Rubenstone also said that some high schools outside the elite private group can consider changes like those of the eight in Washington. "I feel that any high school with a history of sending applicants to elite colleges doesn’t need the seal of approval that a top AP exam score can provide. Admission officials, especially at the most selective colleges and universities, keep copious records. Regional reps from these colleges familiarize themselves with the schools on their turf and are generally adept at discerning which students are truly standouts."
Matthew J. DeGreeff, dean of college counseling and student enrichment at Middlesex, a private school in Massachusetts, said via email that he has noticed some schools that officially drop out of AP continue to have students take the exams. Some view the exams as easier or more convenient that SAT Subject Tests. Others may be international students who want to use scores to apply to universities outside the U.S.

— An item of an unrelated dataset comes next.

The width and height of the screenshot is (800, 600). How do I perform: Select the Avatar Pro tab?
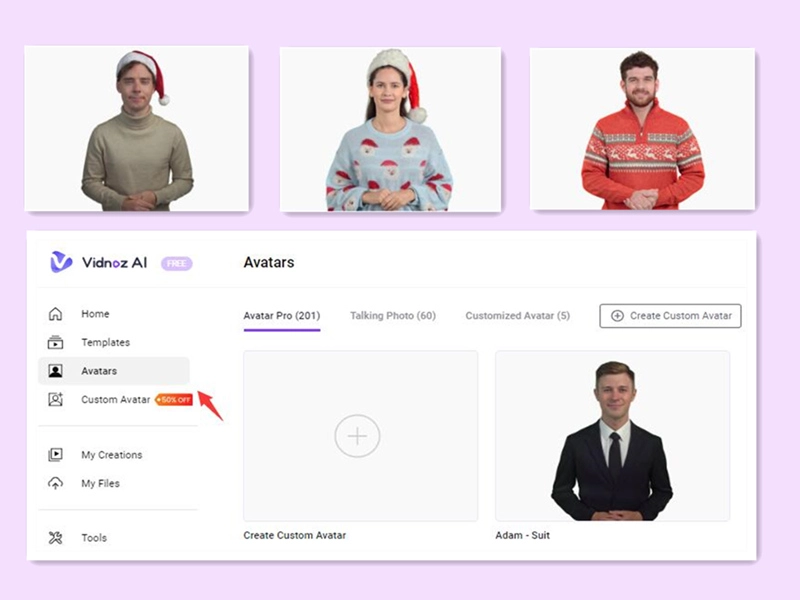tap(281, 316)
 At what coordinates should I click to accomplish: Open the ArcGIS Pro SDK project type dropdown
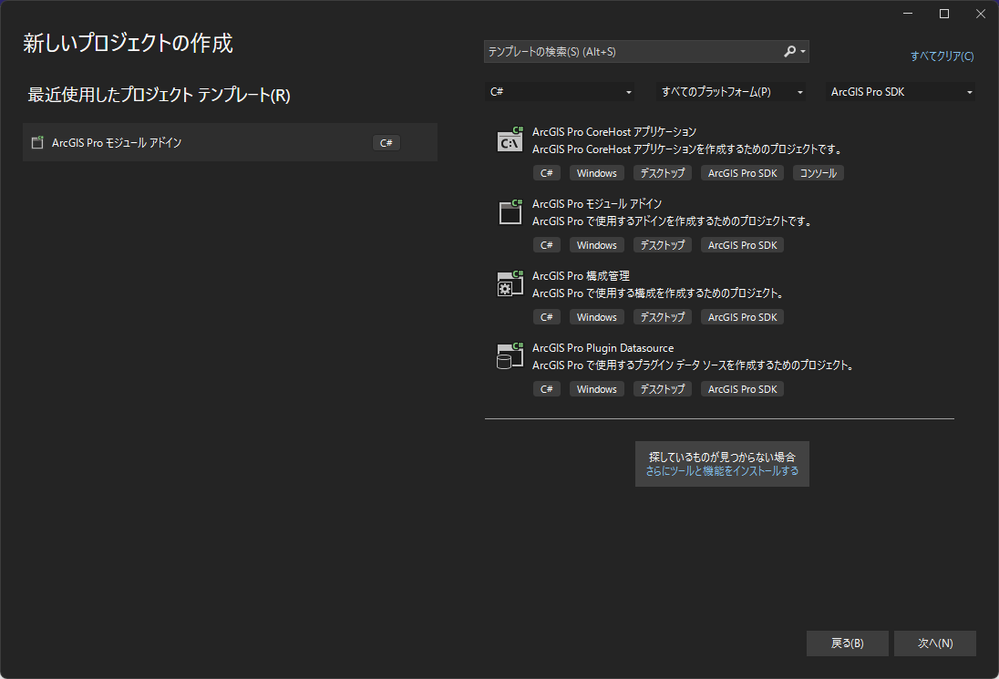pos(900,91)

So he cautioned that AP is not only not disappearing nationally (where its popularity is growing), but may not disappear from the experience of some students at the eight schools.
He said Middlesex students have benefited from AP, but that he also offered praise for the leaders of the schools leaving the program.
"I think the reasons the D.C. schools are dropping the AP curriculum are valid, and I do not want you to think that I am questioning the integrity of their process and the reasons for doing it," he said. "There are many good reasons to tailor the curriculum to the emotional, intellectual and cultural well-being of the students in your school."